On Monday, the creators of ChatGPT, an artificial intelligence company, organized its inaugural developer conference, following the footsteps of Silicon Valley’s technology showcases, a tradition that was initially popularized by Apple many years ago. The event welcomed hundreds of software developers.
The path to OpenAI’s debut DevDay has been an unusual one. Founded in 2015 as a non-profit research institute, it rose to global prominence less than a year ago with the release of a chatbot that sparked excitement, fear and spurred international safeguards to control the rapid development of artificial intelligence.
The San Francisco conference comes a week after President Joe Biden signed an executive order that places some of the first US guardrails on artificial intelligence technology.
Under the Defense Production Act, the order would require AI developers, which likely include OpenAI, its financial backer Microsoft and rivals such as Google and Meta, to share with the government information about AI systems being built so “capable” that they could perform. serious security risks.
The order was based on voluntary White House commitments made earlier this year by leading AI developers.
Much anticipation also rests on the economic promise of the latest generative AI tools to produce text and new images, sounds and other media in response to written or spoken prompts.
Goldman Sachs predicted last month that generative artificial intelligence could increase labor productivity and lead to a 10-15 percent increase in the global gross domestic product, i.e. the total production of goods and services in the economy, in the long term.
While Monday’s conference won’t lack public attention, both positive and negative, it will give OpenAI an audience to showcase some of the commercial benefits it sees in its suite of tools, which include ChatGPT, its latest large language model GPT-4, and the image generator DALL-E.

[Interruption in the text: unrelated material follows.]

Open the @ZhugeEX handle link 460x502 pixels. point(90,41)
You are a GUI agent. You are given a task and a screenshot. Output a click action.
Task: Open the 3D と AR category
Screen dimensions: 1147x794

The company recently announced a new version of its AI model called GPT-4 with vision or GPT-4V, which allows the chatbot to analyze images. In a research paper published in September, the company showed how the tool can describe the content of images for blind or visually impaired people.
While some commercial chatbots, including Microsoft’s Bing, are now built on top of OpenAI’s technology, there are a growing number of competitors, including Bard from Google and Claude from another San Francisco-based startup, Anthropic, run by former OpenAI employees. OpenAI also faces competition from so-called open-source model developers who release their code and other aspects of the system publicly for free.
ChatGPT’s newest competitor is Grok, which billionaire Tesla CEO Elon Musk unveiled over the weekend on his social media platform X, formerly known as Twitter. Musk, who helped launch OpenAI before leaving the company, this year launched a new company called XAI to put his own stamp on the pace of AI development.
Grok is only available to a limited number of early adopters, but promises to answer “spicy questions” that other chatbots refuse to prevent offensive answers.